Studio album by Mi-Sex
- Released: May 1980
- Studio: Studios 301, Music Farms Studios, Sydney
- Genre: New wave
- Length: 37:23
- Label: CBS
- Producer: Peter Dawkins

Mi-Sex chronology
| Graffiti Crimes (1979) | Space Race (1980) | Shanghaied! (1981) |

Singles from Space Race
- "People" Released: March 1980; "Space Race" Released: June 1980; "It Only Hurts When I'm Laughing" Released: August 1980;

= Space Race (album) =

Space Race is the second studio album by New Zealand New Wave music group Mi-Sex, released in May 1980.The album peaked at number one on the New Zealand albums chart and was certified platinum.

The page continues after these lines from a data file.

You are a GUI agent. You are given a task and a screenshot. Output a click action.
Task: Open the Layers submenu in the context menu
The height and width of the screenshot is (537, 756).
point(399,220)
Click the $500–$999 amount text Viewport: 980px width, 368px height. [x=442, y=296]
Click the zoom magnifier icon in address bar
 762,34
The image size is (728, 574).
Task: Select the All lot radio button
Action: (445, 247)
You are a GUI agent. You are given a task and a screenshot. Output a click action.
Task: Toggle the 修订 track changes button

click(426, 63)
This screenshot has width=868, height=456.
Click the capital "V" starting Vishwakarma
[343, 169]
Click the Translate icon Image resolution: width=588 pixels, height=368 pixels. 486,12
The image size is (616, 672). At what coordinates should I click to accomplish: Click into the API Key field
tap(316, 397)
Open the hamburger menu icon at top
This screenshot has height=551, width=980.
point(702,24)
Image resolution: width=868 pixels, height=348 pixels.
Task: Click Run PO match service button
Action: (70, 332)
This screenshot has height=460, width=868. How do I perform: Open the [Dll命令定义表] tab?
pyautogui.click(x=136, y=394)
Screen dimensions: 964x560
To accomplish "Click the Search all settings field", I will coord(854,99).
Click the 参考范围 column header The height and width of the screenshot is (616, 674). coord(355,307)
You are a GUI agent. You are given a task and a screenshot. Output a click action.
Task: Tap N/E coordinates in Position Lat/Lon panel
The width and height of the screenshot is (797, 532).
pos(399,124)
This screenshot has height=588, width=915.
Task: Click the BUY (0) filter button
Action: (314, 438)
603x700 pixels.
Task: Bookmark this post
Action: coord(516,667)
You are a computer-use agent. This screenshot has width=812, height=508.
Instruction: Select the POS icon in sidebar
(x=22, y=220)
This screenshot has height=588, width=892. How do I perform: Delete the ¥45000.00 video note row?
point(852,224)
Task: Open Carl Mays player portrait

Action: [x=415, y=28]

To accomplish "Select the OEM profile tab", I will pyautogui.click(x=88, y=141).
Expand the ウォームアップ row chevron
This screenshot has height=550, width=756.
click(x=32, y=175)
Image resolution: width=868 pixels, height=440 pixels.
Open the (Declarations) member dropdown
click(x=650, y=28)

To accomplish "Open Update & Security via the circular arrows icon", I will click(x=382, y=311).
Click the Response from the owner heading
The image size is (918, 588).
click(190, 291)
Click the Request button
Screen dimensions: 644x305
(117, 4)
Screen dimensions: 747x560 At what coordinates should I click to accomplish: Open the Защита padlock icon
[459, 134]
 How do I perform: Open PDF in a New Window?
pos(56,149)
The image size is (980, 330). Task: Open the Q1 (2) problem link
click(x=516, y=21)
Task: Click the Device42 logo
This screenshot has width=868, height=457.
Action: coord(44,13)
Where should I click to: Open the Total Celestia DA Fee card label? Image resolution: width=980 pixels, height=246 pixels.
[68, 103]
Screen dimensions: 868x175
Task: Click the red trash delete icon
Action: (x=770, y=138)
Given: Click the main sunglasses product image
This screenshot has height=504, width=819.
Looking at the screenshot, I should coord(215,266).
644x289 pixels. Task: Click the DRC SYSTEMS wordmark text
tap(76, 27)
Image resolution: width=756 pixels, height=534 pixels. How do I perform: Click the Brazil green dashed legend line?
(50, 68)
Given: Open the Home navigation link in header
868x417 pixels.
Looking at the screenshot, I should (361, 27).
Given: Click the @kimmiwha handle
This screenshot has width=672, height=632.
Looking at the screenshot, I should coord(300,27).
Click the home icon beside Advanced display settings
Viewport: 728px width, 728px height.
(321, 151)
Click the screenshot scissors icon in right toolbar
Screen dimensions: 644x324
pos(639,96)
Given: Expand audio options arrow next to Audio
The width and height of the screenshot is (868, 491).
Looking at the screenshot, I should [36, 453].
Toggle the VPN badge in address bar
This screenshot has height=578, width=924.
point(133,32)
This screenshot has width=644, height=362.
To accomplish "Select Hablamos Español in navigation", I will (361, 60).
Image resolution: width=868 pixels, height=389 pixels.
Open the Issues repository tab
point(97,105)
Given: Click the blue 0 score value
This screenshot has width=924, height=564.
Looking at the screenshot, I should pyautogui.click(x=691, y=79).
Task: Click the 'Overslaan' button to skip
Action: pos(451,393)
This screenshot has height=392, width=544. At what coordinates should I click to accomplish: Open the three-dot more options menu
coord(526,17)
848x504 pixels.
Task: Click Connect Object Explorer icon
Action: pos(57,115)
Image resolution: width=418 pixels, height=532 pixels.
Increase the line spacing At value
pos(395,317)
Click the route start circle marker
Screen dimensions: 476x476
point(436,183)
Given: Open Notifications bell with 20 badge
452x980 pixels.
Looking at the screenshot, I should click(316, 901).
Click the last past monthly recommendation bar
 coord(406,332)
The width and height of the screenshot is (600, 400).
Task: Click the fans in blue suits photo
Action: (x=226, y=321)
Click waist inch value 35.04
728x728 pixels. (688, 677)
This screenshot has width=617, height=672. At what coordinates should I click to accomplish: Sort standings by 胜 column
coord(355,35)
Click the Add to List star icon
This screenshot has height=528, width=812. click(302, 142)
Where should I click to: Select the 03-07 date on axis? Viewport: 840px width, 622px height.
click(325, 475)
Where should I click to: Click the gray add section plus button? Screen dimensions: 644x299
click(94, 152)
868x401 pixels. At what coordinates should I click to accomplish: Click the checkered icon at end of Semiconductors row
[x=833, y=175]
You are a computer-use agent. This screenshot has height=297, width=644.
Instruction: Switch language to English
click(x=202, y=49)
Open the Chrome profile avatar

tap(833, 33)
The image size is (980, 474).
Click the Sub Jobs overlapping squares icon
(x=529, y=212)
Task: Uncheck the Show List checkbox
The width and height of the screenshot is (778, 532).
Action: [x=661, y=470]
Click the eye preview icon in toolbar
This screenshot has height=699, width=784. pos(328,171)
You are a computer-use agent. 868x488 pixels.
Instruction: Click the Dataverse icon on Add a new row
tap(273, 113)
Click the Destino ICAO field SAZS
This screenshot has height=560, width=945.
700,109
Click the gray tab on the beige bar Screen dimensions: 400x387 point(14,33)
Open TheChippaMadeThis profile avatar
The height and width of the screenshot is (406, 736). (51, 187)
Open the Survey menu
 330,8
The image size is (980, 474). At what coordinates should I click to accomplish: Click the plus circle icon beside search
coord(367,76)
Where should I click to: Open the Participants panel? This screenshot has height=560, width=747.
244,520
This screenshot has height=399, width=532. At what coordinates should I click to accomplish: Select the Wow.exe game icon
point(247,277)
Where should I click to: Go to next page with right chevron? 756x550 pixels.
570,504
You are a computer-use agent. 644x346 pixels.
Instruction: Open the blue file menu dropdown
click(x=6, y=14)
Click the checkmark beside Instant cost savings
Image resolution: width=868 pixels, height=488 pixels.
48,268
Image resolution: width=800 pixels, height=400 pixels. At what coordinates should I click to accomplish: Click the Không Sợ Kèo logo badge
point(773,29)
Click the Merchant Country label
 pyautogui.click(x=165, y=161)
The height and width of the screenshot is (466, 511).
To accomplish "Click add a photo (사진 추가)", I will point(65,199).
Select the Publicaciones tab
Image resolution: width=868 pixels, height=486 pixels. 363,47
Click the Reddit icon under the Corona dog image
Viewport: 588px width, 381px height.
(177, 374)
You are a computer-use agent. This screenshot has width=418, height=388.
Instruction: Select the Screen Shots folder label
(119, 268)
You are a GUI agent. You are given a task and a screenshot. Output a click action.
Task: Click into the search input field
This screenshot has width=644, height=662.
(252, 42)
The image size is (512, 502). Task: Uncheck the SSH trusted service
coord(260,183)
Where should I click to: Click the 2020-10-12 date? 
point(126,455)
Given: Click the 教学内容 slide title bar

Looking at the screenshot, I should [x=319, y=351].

The record label launched a promotional campaign with the slogan 'Are you a clone? . . . No, I'm in the Space Race'. Little rubber alien mannequins as featured on the front cover popped up all over the place." Ed Nimmervoll of Howlspace website felt that the album was "talking about overpopulation, environmental issues, genetic engineering and other issues of great importance for the future."

Professional ratings
Review scores
| Source | Rating |
| AllMusic |  |

==Track listing==

Vinyl/cassette (237442) Side one
| No. | Title | Writer(s) | Length |
|---|---|---|---|
| 1. | "Space Race" | Kevin Stanton, Murray Burns | 3:44 |
| 2. | "Pages and Matches" | Stanton, Burns | 2:30 |
| 3. | "Living in September" | Stanton | 2:41 |
| 4. | "I Don't Know" | Stanton, Burns | 2:27 |
| 5. | "Slippin' Out" | Stanton, Gilpin | 3:08 |
| 6. | "It Only Hurts When I'm Laughing" | Stanton, Burns, Steve Gilpin | 4:18 |

Side two
| No. | Title | Writer(s) | Length |
|---|---|---|---|
| 1. | "People" | Stanton, Burns, Gilpin | 3:49 |
| 2. | "Good Guys Always Win (Satire)" | Stanton, Burns | 3:17 |
| 3. | "Ghosts" | Stanton, Burns | 3:42 |
| 4. | "Burning Up" | Stanton, Burns, Gilpin, Richard Hodgkinson | 3:35 |
| 5. | "Ice Cold Dead" | Stanton, Burns | 4:16 |

==Charts==
===Weekly charts===

| Chart (1980) | Peak position |
|---|---|
| Australian Kent Music Report | 5 |
| New Zealand Albums (RMNZ) | 1 |

===Year-end charts===

| Chart (1980) | Peak position |
|---|---|
| New Zealand | 9 |

== Certifications ==

| Region | Certification | Certified units/sales |
| Australia (ARIA) | Platinum | 50,000^{^} |
^{^} Shipments figures based on certification alone.